Nul besoin d’aller si loin d’ailleurs ; l’article 301 n’a–t-il pas fait entrer l’ethno nationalisme dans notre droit en proclamant , où que ce soit dans le monde, cette fameuse « insulte à la Turcité » ? Et si tout le monde est turc, comment se fait-il alors que les insultes proférées contre les Arméniens et les Kurdes ne soient pas punies ?
Et je vais plus loin encore : cet article 216/1 punissant l’incitation à la haine n’a-t-il pas été institué pour la défense des groupes non dominants, c’est-à-dire les non-musulmans, les Alévis, les Kurdes etc. et non pour celle des membres du groupe dominant ?
Si le 301 prend en charge la défense du groupe dominant, pourquoi le 216/1 viendrait-il encore une fois défendre l’honneur des Turcs ? Et de plus, pouvez-vous concevoir que les groupes minoritaires puissent insulter le groupe majoritaire ? Ce sont les groupes minoritaires que l’on protège dans un pays ; à quoi sert-il de portéger le groupe dominant ?

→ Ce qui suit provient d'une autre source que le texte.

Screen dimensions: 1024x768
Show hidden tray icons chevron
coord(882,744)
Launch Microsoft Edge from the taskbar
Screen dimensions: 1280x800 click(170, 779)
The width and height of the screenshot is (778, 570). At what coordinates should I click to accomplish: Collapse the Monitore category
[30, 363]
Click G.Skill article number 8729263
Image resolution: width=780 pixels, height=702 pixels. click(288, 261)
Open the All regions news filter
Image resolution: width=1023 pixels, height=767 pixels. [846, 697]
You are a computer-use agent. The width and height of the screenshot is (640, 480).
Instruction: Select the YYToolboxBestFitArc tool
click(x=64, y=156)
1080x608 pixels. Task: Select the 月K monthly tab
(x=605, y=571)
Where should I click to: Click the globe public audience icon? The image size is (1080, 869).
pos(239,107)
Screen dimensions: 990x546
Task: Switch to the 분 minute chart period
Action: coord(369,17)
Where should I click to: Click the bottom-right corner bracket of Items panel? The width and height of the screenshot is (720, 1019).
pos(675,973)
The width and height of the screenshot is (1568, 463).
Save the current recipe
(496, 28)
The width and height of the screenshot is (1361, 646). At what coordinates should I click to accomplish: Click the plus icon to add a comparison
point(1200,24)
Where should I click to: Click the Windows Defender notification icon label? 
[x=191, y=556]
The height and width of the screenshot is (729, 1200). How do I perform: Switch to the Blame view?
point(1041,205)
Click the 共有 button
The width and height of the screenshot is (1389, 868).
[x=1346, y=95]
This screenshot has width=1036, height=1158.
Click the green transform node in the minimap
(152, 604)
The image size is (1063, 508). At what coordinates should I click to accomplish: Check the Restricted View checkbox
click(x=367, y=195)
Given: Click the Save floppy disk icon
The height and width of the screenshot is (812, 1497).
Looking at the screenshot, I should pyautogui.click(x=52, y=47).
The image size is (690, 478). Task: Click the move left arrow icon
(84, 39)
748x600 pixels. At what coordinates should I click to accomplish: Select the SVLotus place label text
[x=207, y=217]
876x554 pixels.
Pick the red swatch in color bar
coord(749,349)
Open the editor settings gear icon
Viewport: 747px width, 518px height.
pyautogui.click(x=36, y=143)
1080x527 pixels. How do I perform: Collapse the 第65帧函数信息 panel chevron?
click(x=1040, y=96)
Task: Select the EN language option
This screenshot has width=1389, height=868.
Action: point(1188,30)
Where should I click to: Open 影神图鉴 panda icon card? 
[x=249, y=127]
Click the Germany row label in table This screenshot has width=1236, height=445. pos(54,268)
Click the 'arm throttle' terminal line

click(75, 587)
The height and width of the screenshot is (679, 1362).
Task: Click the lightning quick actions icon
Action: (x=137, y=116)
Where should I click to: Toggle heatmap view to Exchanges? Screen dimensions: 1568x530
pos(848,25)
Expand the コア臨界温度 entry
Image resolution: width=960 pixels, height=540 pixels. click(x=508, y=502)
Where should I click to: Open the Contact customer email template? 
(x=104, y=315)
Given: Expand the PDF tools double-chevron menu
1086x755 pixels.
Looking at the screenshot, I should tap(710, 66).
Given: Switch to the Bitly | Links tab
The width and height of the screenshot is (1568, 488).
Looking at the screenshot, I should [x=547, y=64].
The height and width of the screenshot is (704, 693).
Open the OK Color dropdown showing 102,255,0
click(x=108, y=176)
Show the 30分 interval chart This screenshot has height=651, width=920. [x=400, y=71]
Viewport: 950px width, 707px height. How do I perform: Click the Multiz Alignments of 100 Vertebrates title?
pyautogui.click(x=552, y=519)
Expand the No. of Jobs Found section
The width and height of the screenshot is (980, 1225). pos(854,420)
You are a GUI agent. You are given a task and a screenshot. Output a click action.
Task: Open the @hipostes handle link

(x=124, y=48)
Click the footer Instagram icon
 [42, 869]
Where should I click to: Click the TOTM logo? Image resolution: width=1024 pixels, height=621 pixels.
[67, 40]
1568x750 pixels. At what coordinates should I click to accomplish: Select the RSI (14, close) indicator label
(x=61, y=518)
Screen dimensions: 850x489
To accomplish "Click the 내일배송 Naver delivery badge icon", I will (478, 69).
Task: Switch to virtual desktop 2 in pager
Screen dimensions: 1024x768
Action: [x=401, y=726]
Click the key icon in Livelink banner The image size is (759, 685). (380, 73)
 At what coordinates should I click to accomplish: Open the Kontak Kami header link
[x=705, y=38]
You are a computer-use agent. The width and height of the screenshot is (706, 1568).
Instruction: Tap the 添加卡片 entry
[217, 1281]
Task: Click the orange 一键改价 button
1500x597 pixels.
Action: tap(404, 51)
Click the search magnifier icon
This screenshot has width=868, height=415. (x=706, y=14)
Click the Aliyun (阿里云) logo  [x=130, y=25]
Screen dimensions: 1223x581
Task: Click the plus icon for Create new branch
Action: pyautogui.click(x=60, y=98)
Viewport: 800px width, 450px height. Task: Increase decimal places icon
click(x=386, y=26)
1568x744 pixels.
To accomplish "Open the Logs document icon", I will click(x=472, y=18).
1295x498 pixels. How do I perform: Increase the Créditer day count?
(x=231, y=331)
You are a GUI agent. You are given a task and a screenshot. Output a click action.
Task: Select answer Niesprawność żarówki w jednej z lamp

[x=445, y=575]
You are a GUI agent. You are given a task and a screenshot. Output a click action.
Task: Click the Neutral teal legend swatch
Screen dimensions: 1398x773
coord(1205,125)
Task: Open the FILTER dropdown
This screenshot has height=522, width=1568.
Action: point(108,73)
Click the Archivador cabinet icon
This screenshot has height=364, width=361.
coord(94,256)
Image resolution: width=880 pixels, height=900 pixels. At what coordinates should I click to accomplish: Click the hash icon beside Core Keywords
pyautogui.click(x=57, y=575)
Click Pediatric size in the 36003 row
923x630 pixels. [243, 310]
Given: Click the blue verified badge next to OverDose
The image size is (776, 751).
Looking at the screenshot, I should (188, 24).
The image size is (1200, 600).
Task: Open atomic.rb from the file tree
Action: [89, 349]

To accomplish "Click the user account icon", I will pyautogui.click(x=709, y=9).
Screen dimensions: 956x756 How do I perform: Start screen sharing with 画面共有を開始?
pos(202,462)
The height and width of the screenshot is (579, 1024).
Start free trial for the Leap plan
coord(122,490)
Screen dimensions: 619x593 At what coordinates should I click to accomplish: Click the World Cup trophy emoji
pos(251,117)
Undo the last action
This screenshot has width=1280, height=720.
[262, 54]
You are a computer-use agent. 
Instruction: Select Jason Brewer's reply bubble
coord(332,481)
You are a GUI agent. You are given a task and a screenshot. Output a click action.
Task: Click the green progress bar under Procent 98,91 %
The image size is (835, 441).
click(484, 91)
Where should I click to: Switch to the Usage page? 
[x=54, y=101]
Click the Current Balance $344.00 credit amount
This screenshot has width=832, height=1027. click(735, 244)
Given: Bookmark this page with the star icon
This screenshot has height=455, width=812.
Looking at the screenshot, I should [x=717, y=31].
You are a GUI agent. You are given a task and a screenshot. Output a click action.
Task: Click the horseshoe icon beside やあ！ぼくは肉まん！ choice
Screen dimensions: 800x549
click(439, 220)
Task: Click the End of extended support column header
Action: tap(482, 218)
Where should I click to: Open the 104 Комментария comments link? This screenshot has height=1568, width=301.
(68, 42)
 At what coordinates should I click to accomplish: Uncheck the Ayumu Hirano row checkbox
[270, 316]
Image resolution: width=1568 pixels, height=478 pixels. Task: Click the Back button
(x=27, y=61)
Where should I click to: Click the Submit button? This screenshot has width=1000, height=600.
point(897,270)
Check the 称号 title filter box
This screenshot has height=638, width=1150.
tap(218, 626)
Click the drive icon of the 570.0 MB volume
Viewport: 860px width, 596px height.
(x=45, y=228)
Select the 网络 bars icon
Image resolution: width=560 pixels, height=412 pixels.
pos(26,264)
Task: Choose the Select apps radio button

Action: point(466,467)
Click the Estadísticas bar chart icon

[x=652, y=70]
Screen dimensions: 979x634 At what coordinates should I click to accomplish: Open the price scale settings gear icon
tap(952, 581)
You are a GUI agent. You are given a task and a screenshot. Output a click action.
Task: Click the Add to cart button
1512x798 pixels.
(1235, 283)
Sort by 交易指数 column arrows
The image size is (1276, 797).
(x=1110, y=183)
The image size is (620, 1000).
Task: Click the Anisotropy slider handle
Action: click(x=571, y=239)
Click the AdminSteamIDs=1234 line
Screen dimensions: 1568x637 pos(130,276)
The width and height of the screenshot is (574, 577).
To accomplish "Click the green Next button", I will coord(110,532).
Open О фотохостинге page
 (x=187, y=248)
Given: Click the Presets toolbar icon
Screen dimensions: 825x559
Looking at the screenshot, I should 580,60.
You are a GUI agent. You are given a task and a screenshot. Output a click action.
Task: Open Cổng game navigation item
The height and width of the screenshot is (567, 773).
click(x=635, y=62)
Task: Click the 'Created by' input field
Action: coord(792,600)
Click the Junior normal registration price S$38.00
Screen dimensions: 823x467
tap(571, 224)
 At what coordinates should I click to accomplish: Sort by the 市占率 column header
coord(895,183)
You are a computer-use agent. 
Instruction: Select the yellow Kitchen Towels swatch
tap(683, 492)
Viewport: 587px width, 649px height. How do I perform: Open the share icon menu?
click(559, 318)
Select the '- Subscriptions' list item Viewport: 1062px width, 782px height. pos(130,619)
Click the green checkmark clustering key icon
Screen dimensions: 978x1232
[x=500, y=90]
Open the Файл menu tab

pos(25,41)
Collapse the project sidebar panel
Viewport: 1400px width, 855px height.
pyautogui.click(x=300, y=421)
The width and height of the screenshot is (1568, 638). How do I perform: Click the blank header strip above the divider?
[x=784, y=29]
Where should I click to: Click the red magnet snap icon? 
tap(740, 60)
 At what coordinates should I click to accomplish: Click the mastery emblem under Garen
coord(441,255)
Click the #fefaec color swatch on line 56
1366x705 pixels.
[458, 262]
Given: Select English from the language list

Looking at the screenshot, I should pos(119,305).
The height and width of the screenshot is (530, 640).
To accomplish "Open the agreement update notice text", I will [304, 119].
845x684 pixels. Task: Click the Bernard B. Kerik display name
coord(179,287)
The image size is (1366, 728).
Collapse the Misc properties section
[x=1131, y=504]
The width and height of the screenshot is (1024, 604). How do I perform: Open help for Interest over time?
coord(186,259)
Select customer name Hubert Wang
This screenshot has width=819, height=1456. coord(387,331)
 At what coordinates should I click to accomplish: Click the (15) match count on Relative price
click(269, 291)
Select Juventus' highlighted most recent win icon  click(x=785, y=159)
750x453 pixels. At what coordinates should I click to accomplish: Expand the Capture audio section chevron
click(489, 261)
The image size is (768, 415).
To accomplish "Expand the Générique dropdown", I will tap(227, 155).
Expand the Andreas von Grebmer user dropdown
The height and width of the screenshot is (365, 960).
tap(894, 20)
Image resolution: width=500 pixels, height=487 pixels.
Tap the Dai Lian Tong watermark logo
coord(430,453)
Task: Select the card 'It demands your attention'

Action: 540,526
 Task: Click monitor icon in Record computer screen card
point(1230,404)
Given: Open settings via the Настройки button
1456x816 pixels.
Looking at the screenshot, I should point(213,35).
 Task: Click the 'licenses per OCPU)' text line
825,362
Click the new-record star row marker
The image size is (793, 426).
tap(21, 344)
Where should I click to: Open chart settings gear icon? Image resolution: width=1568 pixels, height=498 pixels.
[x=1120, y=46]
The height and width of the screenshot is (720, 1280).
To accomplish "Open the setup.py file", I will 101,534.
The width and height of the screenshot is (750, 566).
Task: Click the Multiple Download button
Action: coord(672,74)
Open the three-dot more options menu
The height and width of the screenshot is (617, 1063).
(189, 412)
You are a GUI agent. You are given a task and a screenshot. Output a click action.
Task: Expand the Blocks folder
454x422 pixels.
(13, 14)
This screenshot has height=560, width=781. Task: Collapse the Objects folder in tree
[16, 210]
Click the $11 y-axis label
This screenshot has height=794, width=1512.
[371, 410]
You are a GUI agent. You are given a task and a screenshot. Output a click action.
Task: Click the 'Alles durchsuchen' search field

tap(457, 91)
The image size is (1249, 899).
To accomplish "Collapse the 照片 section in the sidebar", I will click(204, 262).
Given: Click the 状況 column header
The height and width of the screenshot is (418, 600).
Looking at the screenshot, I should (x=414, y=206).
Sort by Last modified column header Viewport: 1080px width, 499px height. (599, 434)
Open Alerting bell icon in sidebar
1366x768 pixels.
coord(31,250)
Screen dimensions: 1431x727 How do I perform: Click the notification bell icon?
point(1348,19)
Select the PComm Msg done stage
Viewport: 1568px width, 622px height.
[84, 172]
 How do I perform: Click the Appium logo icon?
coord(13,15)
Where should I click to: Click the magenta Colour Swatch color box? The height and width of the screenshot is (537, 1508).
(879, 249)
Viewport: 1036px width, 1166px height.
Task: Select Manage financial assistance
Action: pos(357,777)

Tout au plus protègera-t-on les institutions et l’Etat selon des dispositions qui existent en Europe (art. 301/2). Mais cet article 216/1 a même été utilisé à notre encontre dans le cadre de l’affaire du rapport sur les minorités en Turquie (demandé par le gouvernement à une commission dont Baskin Oran était membre). Cherchez donc un peu à comprendre.
Et en passant, ne manquons pas le ministre de la Justice, M. Ciçek qui n’a pas son pareil pour semer la confusion en déclarant sincèrement que des articles semblables au 301 existent dans d’autres pays.
Ce qui existe par ailleurs, c’est l’équivalent du 301/2 : les peines prévues pour des insultes à l’encontre des institutions d’Etat. Sinon vous ne trouverez jamais une disposition prévoyant de punir une « insulte à l’identité ». A croire qu’il n’est qu’un Ciçek d’intelligent et que le reste du monde est fantaisiste.
Je me suis posé la question : le premier ministre, Tayyip Erdogan a-t-il conscience du mal que cause ce M. Ciçek à son gouvernement ?
2) Puis une question plus importante encore : d’où tiennent-ils donc cet ethno-nationalisme les Kurdes de Turquie ?
En partie, de l’atmosphère : un Kurdistan se forme en Irak ; il est question de son renforcement par les revenus du pétrole ; ses leaders ont commencé de protester face aux menaces d’opération turque et au refus répété du chef des armées turques de dialoguer.
Mais au fond, ils le tiennent de l’ethno nationalisme turc.
Des mesures du crâne de l’architecte ottoman Sinan après ouverture de sa tombe (01.08.1935). De la démonstration de la turcité d’une famille de paysans turcs lors du premier Congrès d’Histoire Turque (1932) : « cet enfant aux cheveux blonds est un représentant de la race turque. » De la proclamation de la paternité des Hittites sur les Turcs sous cette appellation de « Eti »...
Tout cela peut être compréhensible dans cette atmosphère des années 30 imprégnée de fascisme comme à la lumière des efforts pour créer une identité “positive” à la nouvelle nation.
Mais il est aujourd’hui une chose aussi claire que du cristal : tous ces efforts, grâce à « l’éducation nationale », ont constitué la base de granite de cet ethno nationalisme turc qui, dans la Turquie d’aujourd’hui rongeant les racines de tout mouvement de gauche, considère le fait d’assassiner un homme en pleine rue comme un acte destiné à sauver la patrie et à faire œuvre d’anti-impérialisme.
Les Kurdes de Turquie se lancent dans le kémalisme. Nous ne pourrons pas le permettre.